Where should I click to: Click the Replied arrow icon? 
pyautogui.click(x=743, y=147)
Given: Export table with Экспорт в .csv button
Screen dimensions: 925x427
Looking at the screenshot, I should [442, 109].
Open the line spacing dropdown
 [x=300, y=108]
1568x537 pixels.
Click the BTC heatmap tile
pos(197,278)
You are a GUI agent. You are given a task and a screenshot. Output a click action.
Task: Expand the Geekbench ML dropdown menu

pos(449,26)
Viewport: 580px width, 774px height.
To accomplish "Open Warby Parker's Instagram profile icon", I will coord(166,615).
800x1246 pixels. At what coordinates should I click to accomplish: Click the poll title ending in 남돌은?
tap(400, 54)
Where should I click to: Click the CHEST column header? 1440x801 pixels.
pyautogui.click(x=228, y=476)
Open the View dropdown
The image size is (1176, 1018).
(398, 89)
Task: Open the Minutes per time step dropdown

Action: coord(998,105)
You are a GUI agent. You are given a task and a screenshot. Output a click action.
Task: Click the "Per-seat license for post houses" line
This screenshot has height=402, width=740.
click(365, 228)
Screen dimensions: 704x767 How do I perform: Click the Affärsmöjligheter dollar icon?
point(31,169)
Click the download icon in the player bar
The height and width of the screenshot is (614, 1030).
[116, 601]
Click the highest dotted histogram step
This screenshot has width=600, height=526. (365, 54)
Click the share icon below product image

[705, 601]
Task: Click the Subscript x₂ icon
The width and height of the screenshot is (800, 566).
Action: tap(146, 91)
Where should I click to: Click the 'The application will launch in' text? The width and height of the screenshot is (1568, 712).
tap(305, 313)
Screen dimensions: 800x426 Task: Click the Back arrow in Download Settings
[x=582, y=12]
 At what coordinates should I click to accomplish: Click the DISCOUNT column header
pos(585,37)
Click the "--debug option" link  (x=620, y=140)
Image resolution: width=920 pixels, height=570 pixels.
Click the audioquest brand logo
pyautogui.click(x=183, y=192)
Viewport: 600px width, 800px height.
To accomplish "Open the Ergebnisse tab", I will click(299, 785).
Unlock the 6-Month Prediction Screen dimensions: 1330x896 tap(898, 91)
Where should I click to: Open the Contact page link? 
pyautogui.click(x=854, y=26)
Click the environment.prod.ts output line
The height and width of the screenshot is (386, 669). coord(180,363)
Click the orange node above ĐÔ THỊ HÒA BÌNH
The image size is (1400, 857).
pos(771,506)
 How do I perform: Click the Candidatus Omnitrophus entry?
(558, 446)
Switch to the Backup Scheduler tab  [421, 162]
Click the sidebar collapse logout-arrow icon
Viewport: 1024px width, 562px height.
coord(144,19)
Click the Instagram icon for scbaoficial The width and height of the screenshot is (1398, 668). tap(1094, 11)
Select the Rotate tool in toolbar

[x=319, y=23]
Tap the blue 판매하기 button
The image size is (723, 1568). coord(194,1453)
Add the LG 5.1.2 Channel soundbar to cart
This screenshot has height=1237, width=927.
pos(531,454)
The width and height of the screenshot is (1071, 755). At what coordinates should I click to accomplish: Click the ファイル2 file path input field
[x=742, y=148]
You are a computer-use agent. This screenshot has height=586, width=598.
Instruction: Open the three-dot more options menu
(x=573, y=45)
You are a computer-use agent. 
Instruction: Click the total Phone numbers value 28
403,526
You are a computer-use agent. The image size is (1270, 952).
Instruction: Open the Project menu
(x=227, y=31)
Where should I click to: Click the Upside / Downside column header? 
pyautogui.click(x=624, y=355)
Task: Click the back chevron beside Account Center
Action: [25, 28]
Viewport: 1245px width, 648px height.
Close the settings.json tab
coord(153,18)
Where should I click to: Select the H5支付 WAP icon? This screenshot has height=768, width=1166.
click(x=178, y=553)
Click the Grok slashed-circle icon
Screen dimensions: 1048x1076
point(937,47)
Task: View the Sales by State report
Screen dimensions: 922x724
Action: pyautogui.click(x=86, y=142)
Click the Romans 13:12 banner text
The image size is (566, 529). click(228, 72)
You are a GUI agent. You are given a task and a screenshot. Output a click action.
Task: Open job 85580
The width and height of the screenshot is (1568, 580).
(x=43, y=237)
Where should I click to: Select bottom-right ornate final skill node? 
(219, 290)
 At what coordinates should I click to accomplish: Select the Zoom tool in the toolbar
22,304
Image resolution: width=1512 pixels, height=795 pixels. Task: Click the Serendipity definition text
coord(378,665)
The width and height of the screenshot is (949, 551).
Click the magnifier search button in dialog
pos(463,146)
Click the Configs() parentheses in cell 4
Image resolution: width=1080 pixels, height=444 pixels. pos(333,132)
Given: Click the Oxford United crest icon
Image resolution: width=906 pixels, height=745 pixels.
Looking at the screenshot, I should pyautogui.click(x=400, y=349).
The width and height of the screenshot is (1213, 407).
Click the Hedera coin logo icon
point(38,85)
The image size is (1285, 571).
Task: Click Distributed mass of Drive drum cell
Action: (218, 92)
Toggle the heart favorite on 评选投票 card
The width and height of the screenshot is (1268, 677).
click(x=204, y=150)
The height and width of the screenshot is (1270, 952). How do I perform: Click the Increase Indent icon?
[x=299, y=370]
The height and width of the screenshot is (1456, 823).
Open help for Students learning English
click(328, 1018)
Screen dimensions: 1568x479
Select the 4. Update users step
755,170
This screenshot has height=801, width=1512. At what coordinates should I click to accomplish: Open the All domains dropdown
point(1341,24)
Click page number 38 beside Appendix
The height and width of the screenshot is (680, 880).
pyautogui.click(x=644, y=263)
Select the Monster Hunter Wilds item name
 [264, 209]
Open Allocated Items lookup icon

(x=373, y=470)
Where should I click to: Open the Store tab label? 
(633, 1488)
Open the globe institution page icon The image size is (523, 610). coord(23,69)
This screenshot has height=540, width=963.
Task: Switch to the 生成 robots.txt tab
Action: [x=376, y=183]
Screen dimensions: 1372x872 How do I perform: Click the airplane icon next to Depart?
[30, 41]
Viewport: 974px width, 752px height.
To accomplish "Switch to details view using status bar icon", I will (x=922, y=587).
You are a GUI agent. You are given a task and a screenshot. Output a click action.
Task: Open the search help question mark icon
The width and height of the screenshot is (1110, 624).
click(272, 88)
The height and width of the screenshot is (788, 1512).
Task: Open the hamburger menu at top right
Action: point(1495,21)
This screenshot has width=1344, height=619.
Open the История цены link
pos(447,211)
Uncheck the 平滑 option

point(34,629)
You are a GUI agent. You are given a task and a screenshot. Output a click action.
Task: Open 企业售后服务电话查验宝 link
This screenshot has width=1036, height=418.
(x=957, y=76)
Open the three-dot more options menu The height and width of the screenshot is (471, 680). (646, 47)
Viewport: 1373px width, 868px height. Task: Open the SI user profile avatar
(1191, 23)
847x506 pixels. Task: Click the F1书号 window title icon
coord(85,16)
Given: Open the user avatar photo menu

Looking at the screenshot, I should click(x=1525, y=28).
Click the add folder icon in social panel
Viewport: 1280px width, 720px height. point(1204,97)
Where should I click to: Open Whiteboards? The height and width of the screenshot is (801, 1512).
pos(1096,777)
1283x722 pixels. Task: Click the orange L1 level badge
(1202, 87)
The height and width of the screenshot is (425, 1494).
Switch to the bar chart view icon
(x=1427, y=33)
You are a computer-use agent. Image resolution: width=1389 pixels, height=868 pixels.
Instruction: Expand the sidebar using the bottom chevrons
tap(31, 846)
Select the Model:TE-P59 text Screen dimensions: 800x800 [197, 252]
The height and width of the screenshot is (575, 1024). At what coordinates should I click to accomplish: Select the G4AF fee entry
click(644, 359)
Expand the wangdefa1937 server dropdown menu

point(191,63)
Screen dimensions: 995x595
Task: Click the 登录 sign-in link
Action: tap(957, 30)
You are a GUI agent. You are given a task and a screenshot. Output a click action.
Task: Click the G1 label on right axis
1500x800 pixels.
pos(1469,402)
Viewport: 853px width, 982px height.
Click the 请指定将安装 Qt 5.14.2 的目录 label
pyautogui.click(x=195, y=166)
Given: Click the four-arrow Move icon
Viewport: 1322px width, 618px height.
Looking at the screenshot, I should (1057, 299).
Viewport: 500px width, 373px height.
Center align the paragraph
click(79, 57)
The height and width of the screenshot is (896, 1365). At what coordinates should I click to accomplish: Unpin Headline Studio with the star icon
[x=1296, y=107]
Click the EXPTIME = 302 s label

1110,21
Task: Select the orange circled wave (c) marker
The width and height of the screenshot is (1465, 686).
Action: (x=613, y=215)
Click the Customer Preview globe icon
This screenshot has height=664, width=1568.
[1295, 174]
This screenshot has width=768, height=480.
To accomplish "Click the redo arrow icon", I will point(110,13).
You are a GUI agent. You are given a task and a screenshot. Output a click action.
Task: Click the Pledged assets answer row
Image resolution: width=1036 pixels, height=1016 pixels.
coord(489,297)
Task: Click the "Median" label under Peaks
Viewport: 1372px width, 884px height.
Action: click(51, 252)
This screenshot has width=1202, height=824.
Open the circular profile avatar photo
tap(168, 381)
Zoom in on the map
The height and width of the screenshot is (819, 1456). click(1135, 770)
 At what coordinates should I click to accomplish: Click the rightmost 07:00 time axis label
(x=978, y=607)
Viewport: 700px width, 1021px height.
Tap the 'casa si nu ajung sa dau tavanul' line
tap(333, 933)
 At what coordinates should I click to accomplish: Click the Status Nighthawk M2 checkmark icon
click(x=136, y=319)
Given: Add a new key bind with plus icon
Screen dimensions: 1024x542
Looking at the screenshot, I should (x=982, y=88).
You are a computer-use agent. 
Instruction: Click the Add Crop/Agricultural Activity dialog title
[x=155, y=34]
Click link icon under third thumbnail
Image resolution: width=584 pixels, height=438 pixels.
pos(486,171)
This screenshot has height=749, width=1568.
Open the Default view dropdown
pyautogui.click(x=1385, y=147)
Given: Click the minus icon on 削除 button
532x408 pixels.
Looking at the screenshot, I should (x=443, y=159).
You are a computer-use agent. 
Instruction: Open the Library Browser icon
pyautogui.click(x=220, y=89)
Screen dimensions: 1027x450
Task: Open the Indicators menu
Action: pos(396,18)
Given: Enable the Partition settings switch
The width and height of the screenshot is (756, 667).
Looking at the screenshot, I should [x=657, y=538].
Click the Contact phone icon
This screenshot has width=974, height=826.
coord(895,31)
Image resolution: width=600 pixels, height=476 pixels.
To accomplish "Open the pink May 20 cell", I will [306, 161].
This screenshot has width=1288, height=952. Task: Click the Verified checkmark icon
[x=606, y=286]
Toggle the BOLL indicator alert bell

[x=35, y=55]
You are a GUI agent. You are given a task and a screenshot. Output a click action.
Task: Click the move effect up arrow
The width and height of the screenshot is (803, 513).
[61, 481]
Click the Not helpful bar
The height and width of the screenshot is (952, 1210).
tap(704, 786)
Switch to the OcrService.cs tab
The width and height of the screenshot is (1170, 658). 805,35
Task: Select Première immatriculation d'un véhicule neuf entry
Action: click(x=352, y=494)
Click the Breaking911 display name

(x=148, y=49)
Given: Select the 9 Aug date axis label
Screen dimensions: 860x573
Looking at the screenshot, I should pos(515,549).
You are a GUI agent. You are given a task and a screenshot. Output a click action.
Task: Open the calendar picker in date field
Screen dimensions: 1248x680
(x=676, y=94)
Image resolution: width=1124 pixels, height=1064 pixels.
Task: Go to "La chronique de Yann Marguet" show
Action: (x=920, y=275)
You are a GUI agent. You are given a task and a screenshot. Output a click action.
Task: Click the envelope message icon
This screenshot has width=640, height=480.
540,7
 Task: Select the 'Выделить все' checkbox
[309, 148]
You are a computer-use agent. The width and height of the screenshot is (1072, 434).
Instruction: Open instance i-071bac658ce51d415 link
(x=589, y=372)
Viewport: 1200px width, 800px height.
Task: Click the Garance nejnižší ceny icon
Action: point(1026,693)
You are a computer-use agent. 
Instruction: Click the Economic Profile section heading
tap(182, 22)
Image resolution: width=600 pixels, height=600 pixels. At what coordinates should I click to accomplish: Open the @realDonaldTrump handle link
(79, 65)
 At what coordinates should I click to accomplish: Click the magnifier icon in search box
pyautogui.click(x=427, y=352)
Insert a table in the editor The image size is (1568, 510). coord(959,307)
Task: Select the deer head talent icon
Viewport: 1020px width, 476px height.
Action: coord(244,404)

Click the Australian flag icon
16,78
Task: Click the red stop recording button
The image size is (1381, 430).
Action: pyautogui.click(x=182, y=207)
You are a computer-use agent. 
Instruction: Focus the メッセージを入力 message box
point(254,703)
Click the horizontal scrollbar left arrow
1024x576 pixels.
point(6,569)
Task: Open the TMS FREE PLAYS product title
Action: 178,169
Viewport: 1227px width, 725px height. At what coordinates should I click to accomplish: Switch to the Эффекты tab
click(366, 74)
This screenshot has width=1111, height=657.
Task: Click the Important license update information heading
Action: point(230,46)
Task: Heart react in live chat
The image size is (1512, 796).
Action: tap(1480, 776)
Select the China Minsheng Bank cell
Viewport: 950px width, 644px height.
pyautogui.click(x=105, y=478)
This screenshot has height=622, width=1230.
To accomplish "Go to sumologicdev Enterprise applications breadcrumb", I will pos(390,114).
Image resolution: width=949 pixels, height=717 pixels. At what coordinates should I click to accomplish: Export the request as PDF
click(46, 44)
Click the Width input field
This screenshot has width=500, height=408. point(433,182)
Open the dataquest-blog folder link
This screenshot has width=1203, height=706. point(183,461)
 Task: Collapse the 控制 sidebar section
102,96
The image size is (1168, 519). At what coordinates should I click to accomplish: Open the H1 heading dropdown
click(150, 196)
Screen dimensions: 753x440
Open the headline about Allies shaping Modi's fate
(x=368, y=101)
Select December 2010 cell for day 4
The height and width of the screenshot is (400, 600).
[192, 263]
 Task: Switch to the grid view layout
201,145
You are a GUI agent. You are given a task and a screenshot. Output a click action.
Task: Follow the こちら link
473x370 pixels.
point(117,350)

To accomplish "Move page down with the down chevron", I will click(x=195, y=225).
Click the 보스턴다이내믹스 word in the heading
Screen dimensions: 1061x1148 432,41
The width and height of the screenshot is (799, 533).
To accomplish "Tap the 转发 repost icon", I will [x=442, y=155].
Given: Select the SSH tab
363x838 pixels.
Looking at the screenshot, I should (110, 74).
▬▬▬▬▬▬▬▬▬▬
All that is wanted is the stretch of lines above from the one containing "Switch to the OcrService.cs tab" through the one containing "Task: Heart react in live chat", duplicated exactly.

Switch to the OcrService.cs tab
The width and height of the screenshot is (1170, 658). 805,35
Task: Select Première immatriculation d'un véhicule neuf entry
Action: click(x=352, y=494)
Click the Breaking911 display name

(x=148, y=49)
Given: Select the 9 Aug date axis label
Screen dimensions: 860x573
Looking at the screenshot, I should pos(515,549).
You are a GUI agent. You are given a task and a screenshot. Output a click action.
Task: Open the calendar picker in date field
Screen dimensions: 1248x680
(x=676, y=94)
Image resolution: width=1124 pixels, height=1064 pixels.
Task: Go to "La chronique de Yann Marguet" show
Action: (x=920, y=275)
You are a GUI agent. You are given a task and a screenshot. Output a click action.
Task: Click the envelope message icon
This screenshot has width=640, height=480.
540,7
 Task: Select the 'Выделить все' checkbox
[309, 148]
You are a computer-use agent. The width and height of the screenshot is (1072, 434).
Instruction: Open instance i-071bac658ce51d415 link
(x=589, y=372)
Viewport: 1200px width, 800px height.
Task: Click the Garance nejnižší ceny icon
Action: point(1026,693)
You are a computer-use agent. 
Instruction: Click the Economic Profile section heading
tap(182, 22)
Image resolution: width=600 pixels, height=600 pixels. At what coordinates should I click to accomplish: Open the @realDonaldTrump handle link
(79, 65)
 At what coordinates should I click to accomplish: Click the magnifier icon in search box
pyautogui.click(x=427, y=352)
Insert a table in the editor The image size is (1568, 510). coord(959,307)
Task: Select the deer head talent icon
Viewport: 1020px width, 476px height.
Action: coord(244,404)

Click the Australian flag icon
16,78
Task: Click the red stop recording button
The image size is (1381, 430).
Action: pyautogui.click(x=182, y=207)
You are a computer-use agent. 
Instruction: Focus the メッセージを入力 message box
point(254,703)
Click the horizontal scrollbar left arrow
1024x576 pixels.
point(6,569)
Task: Open the TMS FREE PLAYS product title
Action: 178,169
Viewport: 1227px width, 725px height. At what coordinates should I click to accomplish: Switch to the Эффекты tab
click(366, 74)
This screenshot has width=1111, height=657.
Task: Click the Important license update information heading
Action: point(230,46)
Task: Heart react in live chat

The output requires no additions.